┌─ Listed records
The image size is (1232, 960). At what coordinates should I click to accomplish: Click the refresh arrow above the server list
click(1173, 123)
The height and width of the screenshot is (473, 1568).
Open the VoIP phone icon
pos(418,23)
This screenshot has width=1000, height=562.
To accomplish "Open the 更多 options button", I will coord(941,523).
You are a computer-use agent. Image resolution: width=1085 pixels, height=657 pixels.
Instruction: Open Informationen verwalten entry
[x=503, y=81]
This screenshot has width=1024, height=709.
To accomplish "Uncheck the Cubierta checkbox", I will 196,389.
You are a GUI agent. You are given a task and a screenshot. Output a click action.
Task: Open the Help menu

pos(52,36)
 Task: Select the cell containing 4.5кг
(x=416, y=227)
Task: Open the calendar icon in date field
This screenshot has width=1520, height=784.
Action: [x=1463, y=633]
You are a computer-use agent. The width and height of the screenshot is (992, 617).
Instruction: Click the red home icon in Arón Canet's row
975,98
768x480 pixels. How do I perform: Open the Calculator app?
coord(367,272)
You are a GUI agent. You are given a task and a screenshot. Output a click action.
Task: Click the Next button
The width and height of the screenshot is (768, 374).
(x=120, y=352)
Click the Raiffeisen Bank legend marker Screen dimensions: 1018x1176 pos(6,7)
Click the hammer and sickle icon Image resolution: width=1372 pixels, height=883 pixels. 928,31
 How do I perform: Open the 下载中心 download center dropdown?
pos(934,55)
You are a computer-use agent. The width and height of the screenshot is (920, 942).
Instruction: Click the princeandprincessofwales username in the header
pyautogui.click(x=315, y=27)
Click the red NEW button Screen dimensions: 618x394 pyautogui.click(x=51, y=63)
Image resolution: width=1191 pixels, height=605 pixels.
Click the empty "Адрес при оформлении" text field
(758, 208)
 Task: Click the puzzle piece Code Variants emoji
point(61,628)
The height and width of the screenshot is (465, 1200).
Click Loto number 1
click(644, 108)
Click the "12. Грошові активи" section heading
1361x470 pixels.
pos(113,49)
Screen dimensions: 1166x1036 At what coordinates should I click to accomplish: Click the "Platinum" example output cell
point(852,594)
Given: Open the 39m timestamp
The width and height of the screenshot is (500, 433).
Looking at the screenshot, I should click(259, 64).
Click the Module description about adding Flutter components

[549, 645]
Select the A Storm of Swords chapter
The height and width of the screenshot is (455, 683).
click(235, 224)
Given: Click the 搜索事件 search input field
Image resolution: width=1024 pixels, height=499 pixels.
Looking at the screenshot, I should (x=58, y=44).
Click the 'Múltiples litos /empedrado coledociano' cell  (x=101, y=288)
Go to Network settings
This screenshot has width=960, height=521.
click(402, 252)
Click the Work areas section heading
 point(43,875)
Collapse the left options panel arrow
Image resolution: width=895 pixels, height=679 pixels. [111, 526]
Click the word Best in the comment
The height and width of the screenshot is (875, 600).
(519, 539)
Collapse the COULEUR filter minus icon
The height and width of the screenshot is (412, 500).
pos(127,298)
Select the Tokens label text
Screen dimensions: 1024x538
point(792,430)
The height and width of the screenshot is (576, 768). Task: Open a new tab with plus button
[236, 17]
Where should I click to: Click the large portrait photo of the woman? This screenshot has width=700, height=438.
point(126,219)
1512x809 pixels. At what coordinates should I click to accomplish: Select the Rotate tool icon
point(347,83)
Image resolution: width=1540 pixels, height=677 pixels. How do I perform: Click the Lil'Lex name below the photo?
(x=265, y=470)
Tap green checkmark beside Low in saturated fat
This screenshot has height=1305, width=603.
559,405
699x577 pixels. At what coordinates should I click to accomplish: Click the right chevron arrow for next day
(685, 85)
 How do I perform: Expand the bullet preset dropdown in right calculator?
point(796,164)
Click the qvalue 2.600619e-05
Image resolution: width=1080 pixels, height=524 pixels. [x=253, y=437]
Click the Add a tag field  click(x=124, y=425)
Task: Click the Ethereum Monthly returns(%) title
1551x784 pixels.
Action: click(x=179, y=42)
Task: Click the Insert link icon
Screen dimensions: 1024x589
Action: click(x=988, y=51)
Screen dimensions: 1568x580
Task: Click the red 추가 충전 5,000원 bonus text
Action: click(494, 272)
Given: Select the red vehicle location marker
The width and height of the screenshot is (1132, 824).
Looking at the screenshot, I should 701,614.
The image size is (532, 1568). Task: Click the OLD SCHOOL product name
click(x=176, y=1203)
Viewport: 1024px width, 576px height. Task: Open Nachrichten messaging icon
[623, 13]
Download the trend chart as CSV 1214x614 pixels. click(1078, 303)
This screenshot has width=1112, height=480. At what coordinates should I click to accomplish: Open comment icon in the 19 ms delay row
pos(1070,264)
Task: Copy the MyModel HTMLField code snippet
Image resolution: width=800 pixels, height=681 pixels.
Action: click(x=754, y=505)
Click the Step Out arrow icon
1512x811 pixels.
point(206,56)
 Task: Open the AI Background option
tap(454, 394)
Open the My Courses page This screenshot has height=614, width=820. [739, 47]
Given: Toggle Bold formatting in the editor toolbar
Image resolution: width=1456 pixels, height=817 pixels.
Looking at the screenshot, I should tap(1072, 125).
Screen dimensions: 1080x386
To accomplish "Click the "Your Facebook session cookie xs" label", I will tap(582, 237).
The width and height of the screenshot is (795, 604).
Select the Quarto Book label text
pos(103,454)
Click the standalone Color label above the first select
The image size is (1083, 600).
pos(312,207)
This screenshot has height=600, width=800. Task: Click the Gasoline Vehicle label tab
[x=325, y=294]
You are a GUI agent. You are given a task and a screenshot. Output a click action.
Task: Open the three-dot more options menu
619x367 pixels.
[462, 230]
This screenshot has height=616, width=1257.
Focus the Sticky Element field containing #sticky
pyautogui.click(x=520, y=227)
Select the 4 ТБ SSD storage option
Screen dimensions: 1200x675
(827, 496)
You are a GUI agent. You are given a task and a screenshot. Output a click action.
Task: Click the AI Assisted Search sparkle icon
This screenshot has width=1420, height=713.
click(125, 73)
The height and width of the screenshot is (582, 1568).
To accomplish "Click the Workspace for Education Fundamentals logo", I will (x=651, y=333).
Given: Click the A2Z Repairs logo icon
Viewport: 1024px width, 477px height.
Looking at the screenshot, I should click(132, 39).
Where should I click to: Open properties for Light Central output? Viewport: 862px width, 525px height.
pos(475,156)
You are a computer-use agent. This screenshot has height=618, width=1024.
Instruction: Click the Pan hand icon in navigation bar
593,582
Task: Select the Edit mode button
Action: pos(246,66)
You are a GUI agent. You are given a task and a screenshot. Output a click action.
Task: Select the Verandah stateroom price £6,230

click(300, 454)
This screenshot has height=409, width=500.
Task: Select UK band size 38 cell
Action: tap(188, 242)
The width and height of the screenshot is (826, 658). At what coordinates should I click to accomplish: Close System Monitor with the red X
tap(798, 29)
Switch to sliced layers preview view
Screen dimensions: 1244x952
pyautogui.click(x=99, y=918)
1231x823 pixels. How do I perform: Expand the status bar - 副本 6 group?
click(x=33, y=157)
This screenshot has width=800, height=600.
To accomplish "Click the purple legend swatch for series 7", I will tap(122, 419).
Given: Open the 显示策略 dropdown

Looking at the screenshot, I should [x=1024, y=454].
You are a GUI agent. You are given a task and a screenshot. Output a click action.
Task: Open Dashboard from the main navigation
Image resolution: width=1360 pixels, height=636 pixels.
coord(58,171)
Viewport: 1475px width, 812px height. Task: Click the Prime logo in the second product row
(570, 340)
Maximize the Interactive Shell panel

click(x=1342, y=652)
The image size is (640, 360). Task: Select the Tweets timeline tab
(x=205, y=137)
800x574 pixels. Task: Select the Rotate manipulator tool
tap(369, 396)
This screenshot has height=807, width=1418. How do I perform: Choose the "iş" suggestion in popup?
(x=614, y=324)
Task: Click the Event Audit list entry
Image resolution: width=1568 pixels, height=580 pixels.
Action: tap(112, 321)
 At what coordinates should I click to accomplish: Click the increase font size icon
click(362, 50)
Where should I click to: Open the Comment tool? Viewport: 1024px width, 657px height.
└─
# Aim of the exercise:
Copy all lines of the records in which the string "will" can be found.

# Response for this exercise:
To accomplish "Open the 更多 options button", I will coord(941,523).
To accomplish "Uncheck the Cubierta checkbox", I will 196,389.
To accomplish "Click the "Your Facebook session cookie xs" label", I will tap(582, 237).
To accomplish "Click the Workspace for Education Fundamentals logo", I will (x=651, y=333).
To accomplish "Click the purple legend swatch for series 7", I will tap(122, 419).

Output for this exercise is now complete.